## What this task involves
Please list each line below that contains the string "option", copying every such line in full. Case counts.

○ ○ ○ ○ ○ ○ ○

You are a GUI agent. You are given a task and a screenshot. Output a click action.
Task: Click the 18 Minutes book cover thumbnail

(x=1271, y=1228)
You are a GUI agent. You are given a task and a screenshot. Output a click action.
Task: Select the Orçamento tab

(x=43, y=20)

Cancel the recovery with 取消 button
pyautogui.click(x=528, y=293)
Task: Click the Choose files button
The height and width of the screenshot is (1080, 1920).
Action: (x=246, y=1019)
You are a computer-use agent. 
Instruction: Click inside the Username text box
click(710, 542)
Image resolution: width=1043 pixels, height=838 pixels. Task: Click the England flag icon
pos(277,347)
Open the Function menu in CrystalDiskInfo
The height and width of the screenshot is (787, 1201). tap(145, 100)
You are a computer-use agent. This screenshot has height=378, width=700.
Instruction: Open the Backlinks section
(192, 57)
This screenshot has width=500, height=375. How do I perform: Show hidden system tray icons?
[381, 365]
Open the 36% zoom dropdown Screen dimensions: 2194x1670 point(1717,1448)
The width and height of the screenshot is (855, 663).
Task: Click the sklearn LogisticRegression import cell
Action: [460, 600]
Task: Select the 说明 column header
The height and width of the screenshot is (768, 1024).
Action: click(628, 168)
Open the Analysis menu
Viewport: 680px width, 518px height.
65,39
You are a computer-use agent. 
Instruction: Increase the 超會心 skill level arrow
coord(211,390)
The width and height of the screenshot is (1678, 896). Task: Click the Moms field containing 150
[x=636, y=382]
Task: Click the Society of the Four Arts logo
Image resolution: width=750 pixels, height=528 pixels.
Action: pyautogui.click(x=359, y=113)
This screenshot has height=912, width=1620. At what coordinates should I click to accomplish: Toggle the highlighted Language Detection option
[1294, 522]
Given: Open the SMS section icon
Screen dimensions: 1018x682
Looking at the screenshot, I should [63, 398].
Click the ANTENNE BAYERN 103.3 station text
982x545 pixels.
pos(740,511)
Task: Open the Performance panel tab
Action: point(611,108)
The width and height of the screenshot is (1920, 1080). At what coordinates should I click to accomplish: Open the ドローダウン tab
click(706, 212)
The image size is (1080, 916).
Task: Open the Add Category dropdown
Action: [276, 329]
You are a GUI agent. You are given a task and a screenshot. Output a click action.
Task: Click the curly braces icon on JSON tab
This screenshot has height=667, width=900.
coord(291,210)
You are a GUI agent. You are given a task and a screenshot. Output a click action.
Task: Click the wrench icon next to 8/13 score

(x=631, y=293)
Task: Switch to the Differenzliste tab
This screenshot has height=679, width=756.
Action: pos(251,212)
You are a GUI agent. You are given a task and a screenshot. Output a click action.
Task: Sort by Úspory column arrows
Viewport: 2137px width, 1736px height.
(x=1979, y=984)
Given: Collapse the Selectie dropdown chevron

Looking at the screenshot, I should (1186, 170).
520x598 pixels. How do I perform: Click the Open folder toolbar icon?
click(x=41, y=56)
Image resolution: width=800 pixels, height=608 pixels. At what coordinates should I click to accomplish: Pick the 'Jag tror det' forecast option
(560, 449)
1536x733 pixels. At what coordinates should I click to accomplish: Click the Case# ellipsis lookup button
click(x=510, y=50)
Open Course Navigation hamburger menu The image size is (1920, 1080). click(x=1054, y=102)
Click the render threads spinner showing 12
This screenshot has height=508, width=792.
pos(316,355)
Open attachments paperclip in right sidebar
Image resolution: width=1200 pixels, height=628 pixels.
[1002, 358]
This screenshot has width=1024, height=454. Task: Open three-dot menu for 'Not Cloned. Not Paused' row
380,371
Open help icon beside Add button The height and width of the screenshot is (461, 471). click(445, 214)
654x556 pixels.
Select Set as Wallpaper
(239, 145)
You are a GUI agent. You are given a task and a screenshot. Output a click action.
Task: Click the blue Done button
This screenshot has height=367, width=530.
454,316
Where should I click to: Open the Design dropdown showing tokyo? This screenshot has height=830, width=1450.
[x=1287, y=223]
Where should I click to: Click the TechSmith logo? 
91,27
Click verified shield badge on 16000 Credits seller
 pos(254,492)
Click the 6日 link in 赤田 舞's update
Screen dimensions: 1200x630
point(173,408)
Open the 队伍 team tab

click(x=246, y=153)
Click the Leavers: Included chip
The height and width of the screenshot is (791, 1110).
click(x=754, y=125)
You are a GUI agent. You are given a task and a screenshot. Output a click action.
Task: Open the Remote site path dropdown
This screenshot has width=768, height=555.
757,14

○ ○ ○ ○ ○ ○ ○

## Result of the task
This screenshot has height=912, width=1620. At what coordinates should I click to accomplish: Toggle the highlighted Language Detection option
Image resolution: width=800 pixels, height=608 pixels. At what coordinates should I click to accomplish: Pick the 'Jag tror det' forecast option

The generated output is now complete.